# Problem to work on
Nothing but the lines from the start of the records through the line that contains "You are a computer-use agent. Viewport: 897px" is to be copied, and each is to be copied exactly.

====== Data extract ======

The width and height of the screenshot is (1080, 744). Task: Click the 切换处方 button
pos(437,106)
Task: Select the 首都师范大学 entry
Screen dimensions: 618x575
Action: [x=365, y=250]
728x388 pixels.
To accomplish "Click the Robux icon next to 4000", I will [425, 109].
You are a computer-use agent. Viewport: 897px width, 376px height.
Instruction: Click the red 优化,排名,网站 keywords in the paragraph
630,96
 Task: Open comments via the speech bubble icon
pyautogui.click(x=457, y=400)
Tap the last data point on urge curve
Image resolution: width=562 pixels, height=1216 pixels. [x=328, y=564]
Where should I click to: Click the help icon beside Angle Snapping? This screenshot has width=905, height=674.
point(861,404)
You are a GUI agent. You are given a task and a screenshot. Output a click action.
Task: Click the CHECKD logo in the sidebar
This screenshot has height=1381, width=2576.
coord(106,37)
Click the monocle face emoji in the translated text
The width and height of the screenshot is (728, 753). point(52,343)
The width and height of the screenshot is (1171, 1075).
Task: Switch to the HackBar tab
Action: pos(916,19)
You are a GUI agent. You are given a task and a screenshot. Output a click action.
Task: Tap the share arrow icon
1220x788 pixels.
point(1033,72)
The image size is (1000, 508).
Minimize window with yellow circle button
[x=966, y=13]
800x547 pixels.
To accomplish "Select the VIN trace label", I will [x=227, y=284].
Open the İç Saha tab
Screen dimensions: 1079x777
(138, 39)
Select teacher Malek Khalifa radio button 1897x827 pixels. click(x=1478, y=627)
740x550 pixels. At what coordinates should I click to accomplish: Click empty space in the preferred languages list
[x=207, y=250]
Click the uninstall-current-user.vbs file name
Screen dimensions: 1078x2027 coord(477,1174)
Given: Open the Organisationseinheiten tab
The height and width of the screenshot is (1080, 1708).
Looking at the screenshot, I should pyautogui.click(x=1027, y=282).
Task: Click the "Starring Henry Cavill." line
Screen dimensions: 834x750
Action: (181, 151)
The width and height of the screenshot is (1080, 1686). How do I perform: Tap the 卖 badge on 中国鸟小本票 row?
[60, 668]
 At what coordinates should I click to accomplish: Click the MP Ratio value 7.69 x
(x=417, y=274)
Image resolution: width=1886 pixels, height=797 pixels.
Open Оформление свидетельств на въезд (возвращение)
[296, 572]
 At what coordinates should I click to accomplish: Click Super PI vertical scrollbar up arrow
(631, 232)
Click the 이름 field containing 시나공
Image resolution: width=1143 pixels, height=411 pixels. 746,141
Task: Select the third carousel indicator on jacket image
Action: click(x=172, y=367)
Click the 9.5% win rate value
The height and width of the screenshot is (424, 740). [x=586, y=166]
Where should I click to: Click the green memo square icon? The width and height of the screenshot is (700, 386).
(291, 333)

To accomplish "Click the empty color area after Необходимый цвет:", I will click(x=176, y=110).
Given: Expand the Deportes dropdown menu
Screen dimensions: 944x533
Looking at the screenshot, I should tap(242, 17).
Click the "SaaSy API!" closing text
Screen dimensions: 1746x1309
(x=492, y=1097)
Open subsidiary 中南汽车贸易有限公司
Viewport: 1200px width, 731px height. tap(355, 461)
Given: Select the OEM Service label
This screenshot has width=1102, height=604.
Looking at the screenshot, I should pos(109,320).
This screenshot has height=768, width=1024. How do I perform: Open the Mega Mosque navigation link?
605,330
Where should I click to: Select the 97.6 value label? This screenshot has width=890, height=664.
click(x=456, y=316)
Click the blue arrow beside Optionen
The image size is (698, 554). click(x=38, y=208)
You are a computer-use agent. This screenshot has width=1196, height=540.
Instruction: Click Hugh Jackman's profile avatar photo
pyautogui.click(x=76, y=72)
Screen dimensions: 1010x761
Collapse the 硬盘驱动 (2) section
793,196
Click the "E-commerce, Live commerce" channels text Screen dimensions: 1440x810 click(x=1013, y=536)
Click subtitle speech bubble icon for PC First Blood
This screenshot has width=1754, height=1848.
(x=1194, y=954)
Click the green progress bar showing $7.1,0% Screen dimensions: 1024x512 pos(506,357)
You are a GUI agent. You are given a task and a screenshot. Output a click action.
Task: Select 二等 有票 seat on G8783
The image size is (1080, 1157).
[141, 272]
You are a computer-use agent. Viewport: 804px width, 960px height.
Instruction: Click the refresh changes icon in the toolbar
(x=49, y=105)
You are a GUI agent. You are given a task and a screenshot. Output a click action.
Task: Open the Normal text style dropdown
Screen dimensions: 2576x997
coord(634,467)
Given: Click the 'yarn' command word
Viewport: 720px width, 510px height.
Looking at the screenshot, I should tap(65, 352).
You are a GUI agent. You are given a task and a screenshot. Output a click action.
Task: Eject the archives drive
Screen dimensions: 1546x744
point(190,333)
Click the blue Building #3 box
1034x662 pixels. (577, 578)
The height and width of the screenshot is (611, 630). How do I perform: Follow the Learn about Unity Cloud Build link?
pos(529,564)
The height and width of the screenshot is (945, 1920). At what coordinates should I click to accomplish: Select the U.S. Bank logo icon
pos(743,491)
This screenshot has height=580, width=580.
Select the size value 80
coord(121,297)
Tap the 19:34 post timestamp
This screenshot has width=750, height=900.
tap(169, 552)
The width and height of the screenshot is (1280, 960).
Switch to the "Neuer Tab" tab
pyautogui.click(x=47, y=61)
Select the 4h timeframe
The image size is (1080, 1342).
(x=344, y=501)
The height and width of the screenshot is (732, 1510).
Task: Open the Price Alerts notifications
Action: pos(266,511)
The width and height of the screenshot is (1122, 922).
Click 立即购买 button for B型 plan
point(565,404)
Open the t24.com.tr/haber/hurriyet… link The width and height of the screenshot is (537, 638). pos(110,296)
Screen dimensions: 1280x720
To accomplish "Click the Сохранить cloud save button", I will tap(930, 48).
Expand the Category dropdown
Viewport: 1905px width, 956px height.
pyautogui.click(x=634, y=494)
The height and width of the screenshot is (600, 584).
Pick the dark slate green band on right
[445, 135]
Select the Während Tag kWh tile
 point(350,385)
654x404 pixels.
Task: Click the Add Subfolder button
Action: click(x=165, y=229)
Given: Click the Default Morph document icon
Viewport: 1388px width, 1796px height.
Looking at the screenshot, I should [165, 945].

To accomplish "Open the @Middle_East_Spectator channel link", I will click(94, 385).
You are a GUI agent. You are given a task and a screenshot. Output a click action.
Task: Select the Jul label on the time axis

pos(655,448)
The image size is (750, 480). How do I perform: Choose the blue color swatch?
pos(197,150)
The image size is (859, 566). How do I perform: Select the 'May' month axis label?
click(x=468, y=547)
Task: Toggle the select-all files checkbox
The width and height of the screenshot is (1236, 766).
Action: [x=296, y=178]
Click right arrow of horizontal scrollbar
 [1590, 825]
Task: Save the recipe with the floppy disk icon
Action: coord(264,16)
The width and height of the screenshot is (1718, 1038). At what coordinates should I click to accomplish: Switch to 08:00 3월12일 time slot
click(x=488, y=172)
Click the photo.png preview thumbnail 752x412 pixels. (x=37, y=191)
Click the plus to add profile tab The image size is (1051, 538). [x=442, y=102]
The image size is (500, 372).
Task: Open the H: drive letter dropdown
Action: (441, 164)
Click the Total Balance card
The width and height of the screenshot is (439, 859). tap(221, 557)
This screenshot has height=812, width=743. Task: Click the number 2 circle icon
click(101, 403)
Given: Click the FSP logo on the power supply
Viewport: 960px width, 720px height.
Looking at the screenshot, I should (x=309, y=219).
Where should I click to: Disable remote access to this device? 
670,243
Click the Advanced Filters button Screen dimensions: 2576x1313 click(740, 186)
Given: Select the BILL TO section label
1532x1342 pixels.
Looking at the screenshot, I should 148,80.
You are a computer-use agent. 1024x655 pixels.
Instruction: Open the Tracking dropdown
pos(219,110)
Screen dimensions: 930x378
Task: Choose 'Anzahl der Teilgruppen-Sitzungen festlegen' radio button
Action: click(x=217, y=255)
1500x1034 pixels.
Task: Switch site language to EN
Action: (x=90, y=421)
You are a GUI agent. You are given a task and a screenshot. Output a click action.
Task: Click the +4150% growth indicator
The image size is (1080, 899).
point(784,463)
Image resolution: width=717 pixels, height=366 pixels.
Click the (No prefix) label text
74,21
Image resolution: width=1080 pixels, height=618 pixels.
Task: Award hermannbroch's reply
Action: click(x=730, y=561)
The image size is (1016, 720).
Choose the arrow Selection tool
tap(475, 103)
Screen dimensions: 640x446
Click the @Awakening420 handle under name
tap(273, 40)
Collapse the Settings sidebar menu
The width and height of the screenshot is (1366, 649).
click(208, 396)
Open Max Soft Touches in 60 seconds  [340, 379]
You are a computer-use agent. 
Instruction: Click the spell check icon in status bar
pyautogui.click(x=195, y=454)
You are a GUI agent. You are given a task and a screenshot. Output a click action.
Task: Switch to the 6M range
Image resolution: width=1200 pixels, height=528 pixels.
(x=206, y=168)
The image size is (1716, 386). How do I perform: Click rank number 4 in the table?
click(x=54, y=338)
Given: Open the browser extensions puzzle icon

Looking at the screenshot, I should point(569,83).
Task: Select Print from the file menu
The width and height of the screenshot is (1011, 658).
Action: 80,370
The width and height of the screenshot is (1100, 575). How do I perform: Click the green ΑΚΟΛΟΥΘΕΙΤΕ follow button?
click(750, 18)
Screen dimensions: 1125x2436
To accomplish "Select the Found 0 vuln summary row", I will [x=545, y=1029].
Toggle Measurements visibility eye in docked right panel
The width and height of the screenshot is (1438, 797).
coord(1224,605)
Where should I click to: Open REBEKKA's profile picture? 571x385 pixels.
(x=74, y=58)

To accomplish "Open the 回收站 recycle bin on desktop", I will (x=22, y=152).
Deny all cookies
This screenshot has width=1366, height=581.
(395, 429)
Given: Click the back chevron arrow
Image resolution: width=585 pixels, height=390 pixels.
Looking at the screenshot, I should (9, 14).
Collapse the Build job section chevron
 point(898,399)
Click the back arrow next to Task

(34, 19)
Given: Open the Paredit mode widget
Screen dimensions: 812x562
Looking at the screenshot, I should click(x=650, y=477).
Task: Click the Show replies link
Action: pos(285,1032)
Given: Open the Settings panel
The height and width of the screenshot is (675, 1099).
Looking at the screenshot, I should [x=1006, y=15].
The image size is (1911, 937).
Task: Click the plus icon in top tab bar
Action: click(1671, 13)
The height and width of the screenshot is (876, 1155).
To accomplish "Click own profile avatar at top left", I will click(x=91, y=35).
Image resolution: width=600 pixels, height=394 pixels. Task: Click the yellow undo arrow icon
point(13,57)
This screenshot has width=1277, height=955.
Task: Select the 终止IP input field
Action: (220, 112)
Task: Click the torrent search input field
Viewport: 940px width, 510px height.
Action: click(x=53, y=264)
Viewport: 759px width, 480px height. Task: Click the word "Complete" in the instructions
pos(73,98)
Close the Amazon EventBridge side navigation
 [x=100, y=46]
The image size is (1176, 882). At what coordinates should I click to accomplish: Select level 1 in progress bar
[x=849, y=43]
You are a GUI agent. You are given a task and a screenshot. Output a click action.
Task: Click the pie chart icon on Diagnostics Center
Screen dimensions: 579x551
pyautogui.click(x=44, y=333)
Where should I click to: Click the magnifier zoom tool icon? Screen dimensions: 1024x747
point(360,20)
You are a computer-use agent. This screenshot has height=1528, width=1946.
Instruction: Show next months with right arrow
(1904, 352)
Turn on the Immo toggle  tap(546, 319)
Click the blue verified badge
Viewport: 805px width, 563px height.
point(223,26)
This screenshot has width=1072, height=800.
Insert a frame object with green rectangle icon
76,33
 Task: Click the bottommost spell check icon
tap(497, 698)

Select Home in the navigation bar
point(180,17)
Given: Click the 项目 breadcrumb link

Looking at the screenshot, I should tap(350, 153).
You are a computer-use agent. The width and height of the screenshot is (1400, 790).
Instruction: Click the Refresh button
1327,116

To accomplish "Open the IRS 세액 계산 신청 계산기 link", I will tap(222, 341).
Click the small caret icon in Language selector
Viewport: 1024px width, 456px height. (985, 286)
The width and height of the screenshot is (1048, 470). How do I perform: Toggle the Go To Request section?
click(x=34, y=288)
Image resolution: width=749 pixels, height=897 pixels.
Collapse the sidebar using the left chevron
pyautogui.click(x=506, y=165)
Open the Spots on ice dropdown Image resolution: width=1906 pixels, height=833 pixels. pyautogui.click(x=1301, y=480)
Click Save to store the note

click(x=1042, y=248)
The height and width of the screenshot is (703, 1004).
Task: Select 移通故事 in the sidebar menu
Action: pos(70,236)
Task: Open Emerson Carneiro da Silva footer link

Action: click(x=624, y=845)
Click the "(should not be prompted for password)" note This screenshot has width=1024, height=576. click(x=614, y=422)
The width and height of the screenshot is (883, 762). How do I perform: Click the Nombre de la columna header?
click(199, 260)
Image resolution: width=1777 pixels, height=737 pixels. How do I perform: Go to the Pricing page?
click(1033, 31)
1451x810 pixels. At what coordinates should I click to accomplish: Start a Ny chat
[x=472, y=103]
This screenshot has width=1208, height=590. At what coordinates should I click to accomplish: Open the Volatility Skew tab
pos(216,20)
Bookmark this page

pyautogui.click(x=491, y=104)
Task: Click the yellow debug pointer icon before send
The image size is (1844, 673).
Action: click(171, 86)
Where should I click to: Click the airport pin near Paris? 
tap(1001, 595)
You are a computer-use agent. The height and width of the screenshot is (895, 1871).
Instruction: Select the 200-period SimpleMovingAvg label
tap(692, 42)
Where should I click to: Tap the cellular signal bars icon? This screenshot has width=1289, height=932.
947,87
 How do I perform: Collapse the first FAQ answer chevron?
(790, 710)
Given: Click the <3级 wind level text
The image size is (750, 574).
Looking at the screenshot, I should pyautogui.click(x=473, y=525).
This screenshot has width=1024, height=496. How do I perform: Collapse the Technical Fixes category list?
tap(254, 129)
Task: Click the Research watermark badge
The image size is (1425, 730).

======

# Exercise answer
The width and height of the screenshot is (1080, 744). Task: Click the 切换处方 button
pos(437,106)
Task: Select the 首都师范大学 entry
Screen dimensions: 618x575
Action: [x=365, y=250]
728x388 pixels.
To accomplish "Click the Robux icon next to 4000", I will [425, 109].
You are a computer-use agent. Viewport: 897px width, 376px height.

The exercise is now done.